Aunque me confinaron a una estancia nocturna en el jardín de la casa, no me separé de la ventana de la habitación de mi ama. Aunque no es algo que haga frecuentemente, decidí adoptar la forma de un cuervo y me acomode en una de las ramas del árbol que estaba en el jardín, lo suficientemente gruesa para sostener a un ave, pero no a un ángel. Ese fue otro motivo para instalarme en el árbol, pude sacudirme a ese acosador celestial.
La señorita Erika estaba dormida. Al observarla, no pude pasar por alto los vendajes del cuello ni de su brazo, realmente la había lastimado. No lograba entender qué me había sucedido, pero tenía que asegurarme que eso no iba a volver a pasar. Dormida, yo la veía como la criatura más hermosa que haya visto, lo cual era ridículo, he presenciado la belleza de verdaderas diosas, pero la de la señorita era una belleza natural, no te llegaba a embriagar, pero si era alucinante. Había algo reconfortante en verla dormir y daba una sensación de tranquilidad bastante envolvente, tanto que me dormí en el árbol sin que me diera cuenta.
Al despertar la mañana siguiente a la vista de mi padre, sentí como si una parte de mi hubiera sido amputada. Ya me había peleado con mis padres en ocasiones anteriores, pero esa vez se sentía diferente, como si de verdad me hubieran expulsado de la familia. A partir del momento en que le conté todo a mi padre, me quedé sin familia… bueno, a ojos de ellos, me había quedado sin familia.

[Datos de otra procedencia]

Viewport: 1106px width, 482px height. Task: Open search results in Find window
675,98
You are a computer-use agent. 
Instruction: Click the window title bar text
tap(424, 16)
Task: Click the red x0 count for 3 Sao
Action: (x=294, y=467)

Me levanté con pesadumbre y arrastré los pies hasta llegar al tocador. Al mirar mi reflejo en el espejo, vi los vendajes alrededor de mi cuello.

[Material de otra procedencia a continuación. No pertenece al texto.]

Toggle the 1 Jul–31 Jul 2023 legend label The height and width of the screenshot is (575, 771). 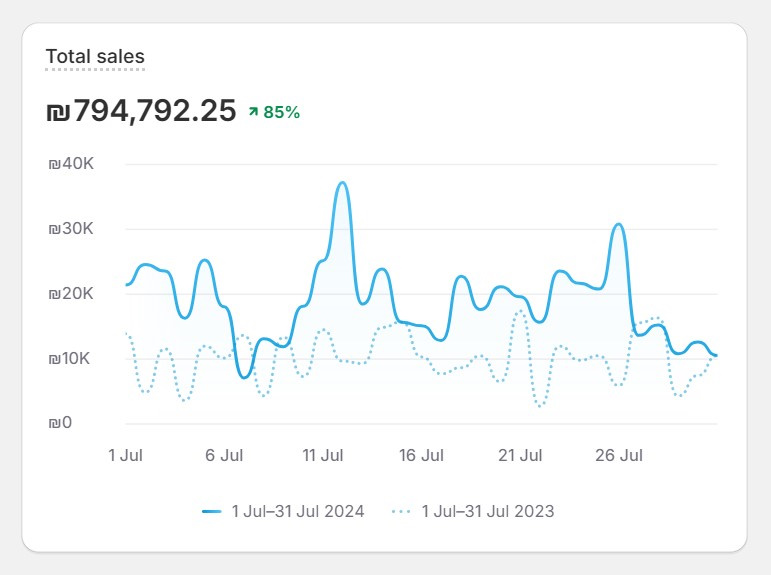pyautogui.click(x=487, y=511)
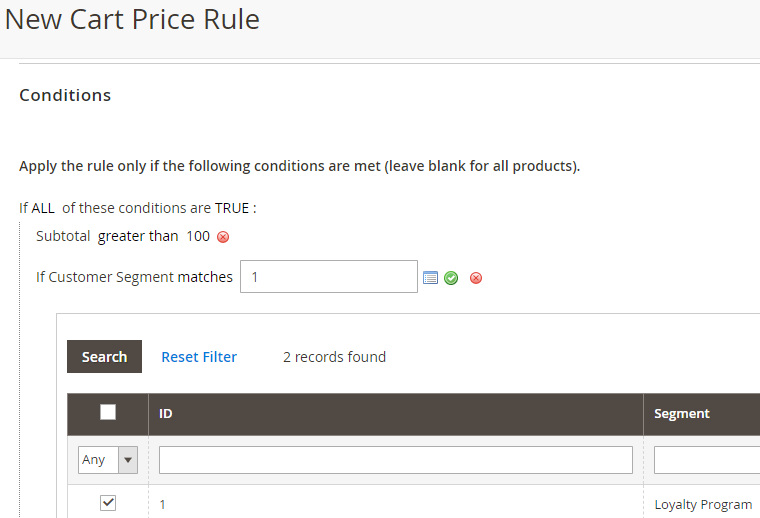Image resolution: width=760 pixels, height=518 pixels.
Task: Toggle the select-all checkbox in grid header
Action: click(x=108, y=412)
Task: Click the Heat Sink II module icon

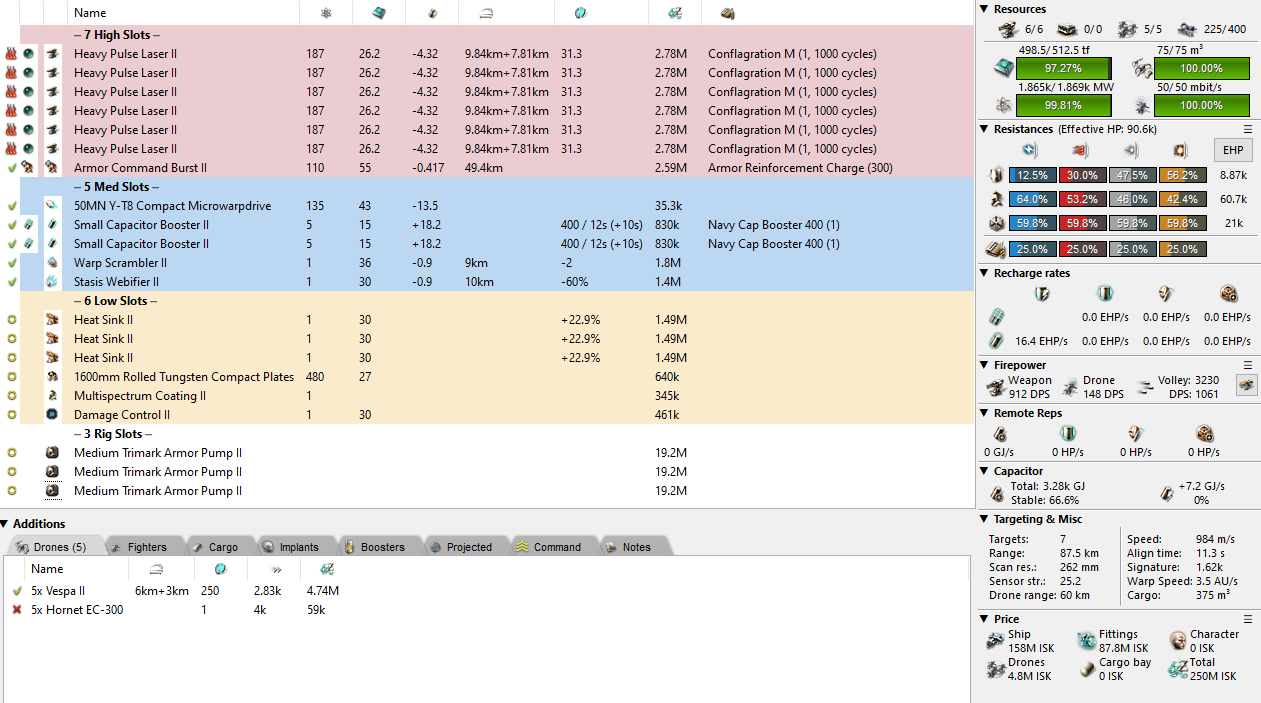Action: (52, 320)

- Cierto, Horacio. - mis palabras tenían una textura pastosa en mi boca. Suspiré, por un momento, había olvidado el hecho de que mi sirviente demoníaco había intentado matarme la noche anterior.
Repetía la escena una y otra vez en mi cabeza, ¿qué había sucedido? Jamás había visto a Horacio tan molesto, ni siquiera sabía que se podía enojar. Siempre lo veía tan… impasible e imperturbable. ¿Por qué la insistencia en que Lucio me dijera que...?

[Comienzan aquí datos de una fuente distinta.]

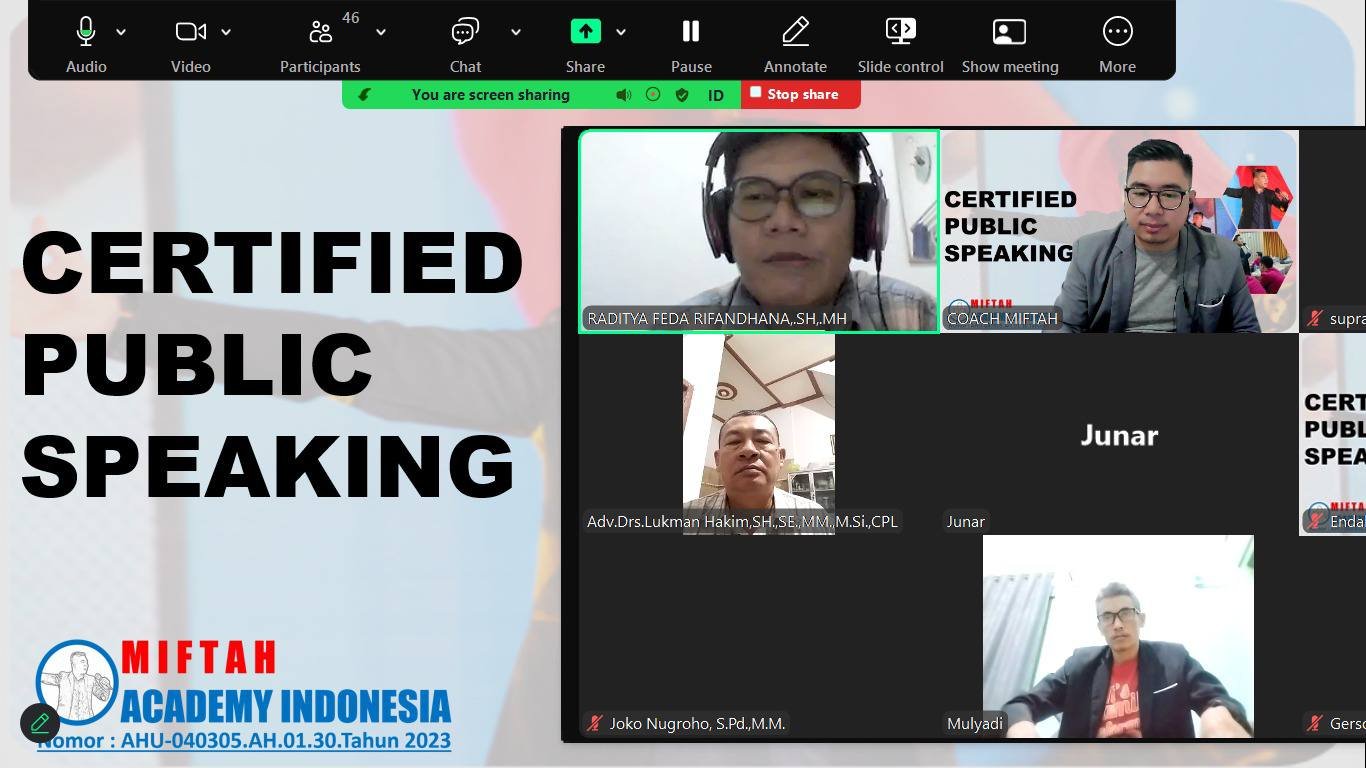Expand the Video options arrow
This screenshot has width=1366, height=768.
tap(226, 32)
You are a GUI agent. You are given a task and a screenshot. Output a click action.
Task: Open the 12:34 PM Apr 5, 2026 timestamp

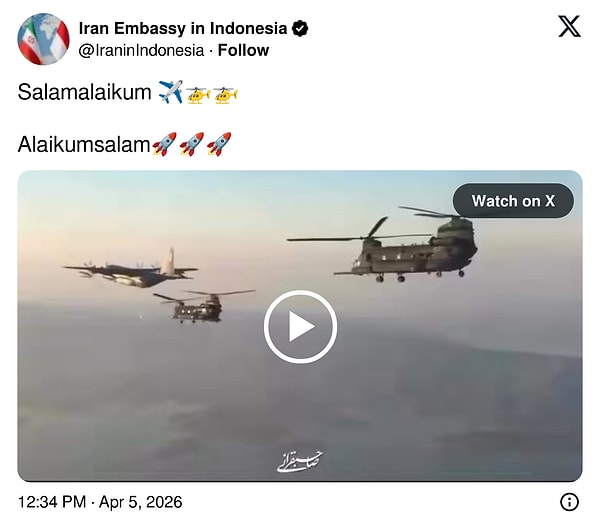[100, 502]
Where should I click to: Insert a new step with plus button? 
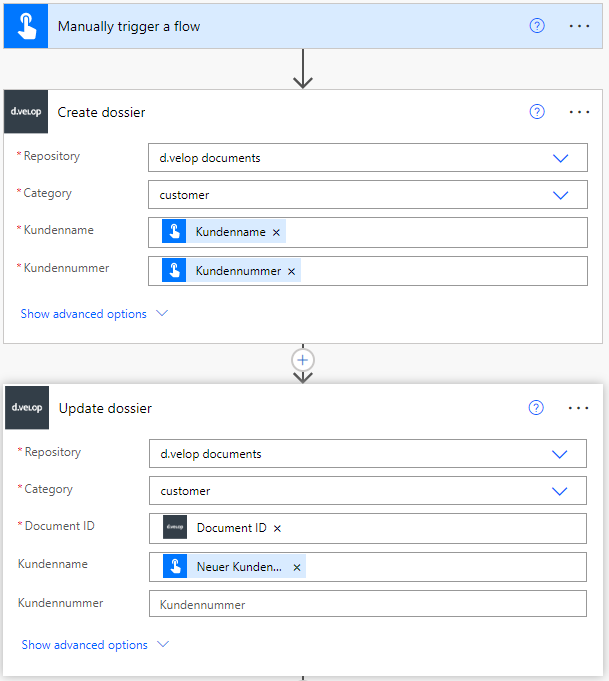tap(303, 359)
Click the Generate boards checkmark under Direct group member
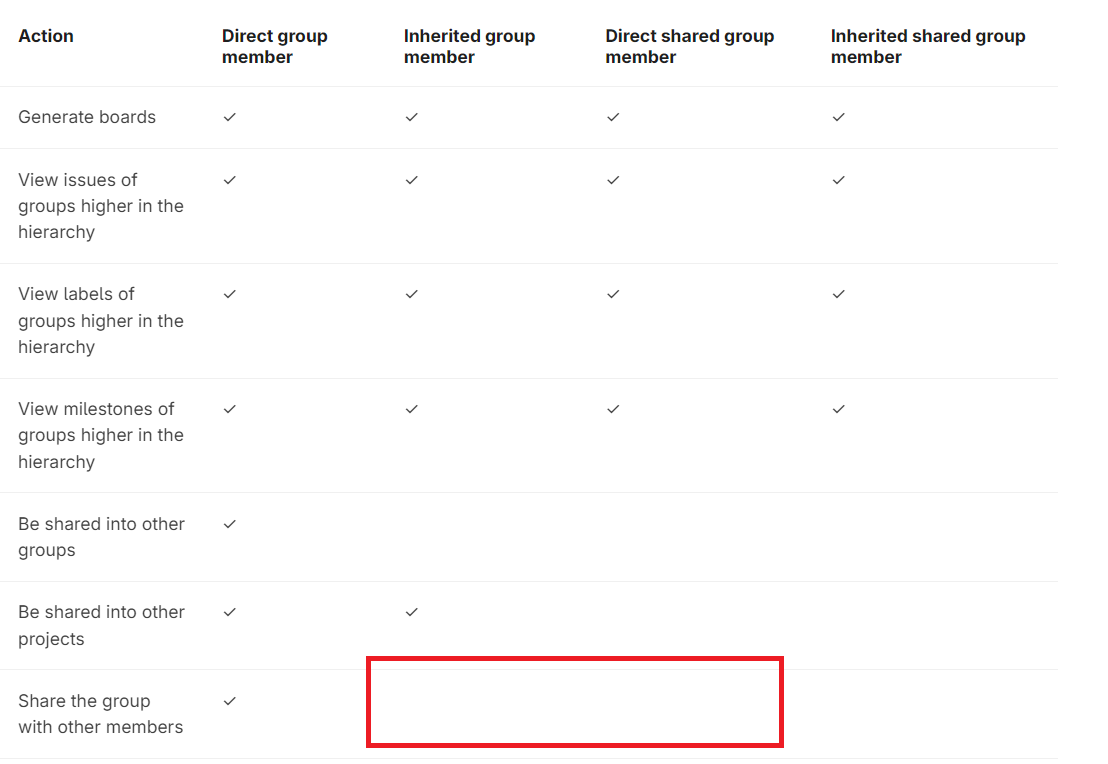Viewport: 1108px width, 764px height. (230, 117)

- ¿Y si tuviera razón? - lancé la pregunta al viento, como si esperara que mi propio reflejo contestara.
Me quedé por unos segundos en silencio, cuando escuché un golpecito en la ventana de mi ventana.
Caminé hacia la ventana, un tanto adormilada; en el momento en el que me asomé, vi que las ramas del árbol del jardín chocaban contra el cristal, ya que el viento corría con mucha fuerza; pero eso no fue lo que me llamó la atención.
En la rama que estaba justo enfrente de mi habitación, había un pequeño cuervo negro, podría haber jurado que estaba muerto por lo profundo de su sueño, las ramas se movían con violencia y él no parecía inmutarse.
- ¿Qué haces ahí, pequeño amigo? - pregunte antes de abrir la ventana.
Tomé al ave con cuidado con mis manos, de lejos parecía pequeña, pero ya teniendola cerca, cabía perfectamente entre mis brazos, como si fuera un bebé. Era curioso, pero ese cuervo me transmitía calor, paz y tranquilidad, no se porqué, pero la imagen de Horacio se me vino a la mente.
Tal vez era la fantasía de una mujer joven, tal vez me estaba dejando llevar por la ingenuidad propia de las chicas de mi edad, pero el imaginarme la sonrisa de mi mayordomo me hacía sentir… feliz, tanto, que esbocé una sonrisa sin darme cuenta.
- Erika… - me llamó mi hermano desde la puerta. - ¿Estás visible?
- ¿Por qué? - pregunte casi en un susurro, no quería que el ave se alterara.
- Ya llegaron por tí… ¿pero qué rayos tienes en los brazos? - preguntó Daniel.
- Un cuervo, ¿no los conocías? - dije sarcásticamente.
- Esta feo.
- Como si tu estuvieras muy guapo. - contesté. - ¿Podrías preguntarle a doña Chela si tiene una caja de cartón en algún lugar? Parece que tiene un ala lastimada.
- ¿Ahora rescatas cuervos?
- Daniel, por favor. - dije con una sincera apatía a seguir la amistosa discusión que habíamos iniciado mi hermano y yo.
- Está bien… - dijo mi hermano haciendo los ojos para atrás, como si me estuviera dando la razón solo para que me apresurara. - Dominicus está allá abajo.
El escuchar el nombre de mi “novio”, me hizo recordar de golpe varias cosas que había decidido pasar por alto.